(Stored data entries)

__________________________________________________

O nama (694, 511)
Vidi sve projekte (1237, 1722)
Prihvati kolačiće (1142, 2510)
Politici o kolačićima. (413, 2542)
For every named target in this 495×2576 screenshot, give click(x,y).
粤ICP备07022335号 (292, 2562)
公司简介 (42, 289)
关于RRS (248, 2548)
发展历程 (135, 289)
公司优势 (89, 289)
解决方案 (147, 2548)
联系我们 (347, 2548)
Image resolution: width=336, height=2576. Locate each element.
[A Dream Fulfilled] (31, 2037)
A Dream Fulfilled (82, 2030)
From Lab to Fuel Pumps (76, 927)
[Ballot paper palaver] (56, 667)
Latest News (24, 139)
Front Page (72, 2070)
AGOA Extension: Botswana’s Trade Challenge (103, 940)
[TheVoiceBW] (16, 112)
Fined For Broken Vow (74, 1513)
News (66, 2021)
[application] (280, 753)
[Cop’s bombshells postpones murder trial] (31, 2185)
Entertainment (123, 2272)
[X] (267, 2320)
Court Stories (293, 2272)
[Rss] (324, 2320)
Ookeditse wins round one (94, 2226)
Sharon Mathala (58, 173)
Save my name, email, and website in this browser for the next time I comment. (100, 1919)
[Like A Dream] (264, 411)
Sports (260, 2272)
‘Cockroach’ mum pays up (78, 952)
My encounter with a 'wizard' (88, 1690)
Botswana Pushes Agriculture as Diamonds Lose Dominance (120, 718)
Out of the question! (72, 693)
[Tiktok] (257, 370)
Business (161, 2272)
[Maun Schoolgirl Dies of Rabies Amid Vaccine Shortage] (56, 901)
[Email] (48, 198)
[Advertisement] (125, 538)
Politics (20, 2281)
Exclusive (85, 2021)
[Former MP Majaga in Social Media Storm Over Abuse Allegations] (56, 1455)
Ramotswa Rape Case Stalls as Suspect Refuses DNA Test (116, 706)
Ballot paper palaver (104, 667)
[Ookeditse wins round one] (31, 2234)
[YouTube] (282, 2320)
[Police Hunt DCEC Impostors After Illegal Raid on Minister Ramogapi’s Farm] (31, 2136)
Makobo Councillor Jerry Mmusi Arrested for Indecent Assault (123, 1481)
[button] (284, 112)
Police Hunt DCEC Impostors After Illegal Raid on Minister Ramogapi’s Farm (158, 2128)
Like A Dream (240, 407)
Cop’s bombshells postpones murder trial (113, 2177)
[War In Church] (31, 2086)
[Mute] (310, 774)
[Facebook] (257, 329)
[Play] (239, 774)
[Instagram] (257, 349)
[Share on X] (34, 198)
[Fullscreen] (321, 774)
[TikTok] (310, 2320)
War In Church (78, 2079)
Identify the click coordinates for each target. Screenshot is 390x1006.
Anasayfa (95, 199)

__________________________________________________

ABOUT THIS EXERCISE:
Return each line of the data exactly as it was given.

EXPECTED OUTPUT:
O nama (694, 511)
Vidi sve projekte (1237, 1722)
Prihvati kolačiće (1142, 2510)
Politici o kolačićima. (413, 2542)
For every named target in this 495×2576 screenshot, give click(x,y).
粤ICP备07022335号 (292, 2562)
公司简介 (42, 289)
关于RRS (248, 2548)
发展历程 (135, 289)
公司优势 (89, 289)
解决方案 (147, 2548)
联系我们 (347, 2548)
Image resolution: width=336, height=2576. Locate each element.
[A Dream Fulfilled] (31, 2037)
A Dream Fulfilled (82, 2030)
From Lab to Fuel Pumps (76, 927)
[Ballot paper palaver] (56, 667)
Latest News (24, 139)
Front Page (72, 2070)
AGOA Extension: Botswana’s Trade Challenge (103, 940)
[TheVoiceBW] (16, 112)
Fined For Broken Vow (74, 1513)
News (66, 2021)
[application] (280, 753)
[Cop’s bombshells postpones murder trial] (31, 2185)
Entertainment (123, 2272)
[X] (267, 2320)
Court Stories (293, 2272)
[Rss] (324, 2320)
Ookeditse wins round one (94, 2226)
Sharon Mathala (58, 173)
Save my name, email, and website in this browser for the next time I comment. (100, 1919)
[Like A Dream] (264, 411)
Sports (260, 2272)
‘Cockroach’ mum pays up (78, 952)
My encounter with a 'wizard' (88, 1690)
Botswana Pushes Agriculture as Diamonds Lose Dominance (120, 718)
Out of the question! (72, 693)
[Tiktok] (257, 370)
Business (161, 2272)
[Maun Schoolgirl Dies of Rabies Amid Vaccine Shortage] (56, 901)
[Email] (48, 198)
[Advertisement] (125, 538)
Politics (20, 2281)
Exclusive (85, 2021)
[Former MP Majaga in Social Media Storm Over Abuse Allegations] (56, 1455)
Ramotswa Rape Case Stalls as Suspect Refuses DNA Test (116, 706)
Ballot paper palaver (104, 667)
[Ookeditse wins round one] (31, 2234)
[YouTube] (282, 2320)
[Police Hunt DCEC Impostors After Illegal Raid on Minister Ramogapi’s Farm] (31, 2136)
Makobo Councillor Jerry Mmusi Arrested for Indecent Assault (123, 1481)
[button] (284, 112)
Police Hunt DCEC Impostors After Illegal Raid on Minister Ramogapi’s Farm (158, 2128)
Like A Dream (240, 407)
Cop’s bombshells postpones murder trial (113, 2177)
[War In Church] (31, 2086)
[Mute] (310, 774)
[Facebook] (257, 329)
[Play] (239, 774)
[Instagram] (257, 349)
[Share on X] (34, 198)
[Fullscreen] (321, 774)
[TikTok] (310, 2320)
War In Church (78, 2079)
Identify the click coordinates for each target. Screenshot is 390x1006.
Anasayfa (95, 199)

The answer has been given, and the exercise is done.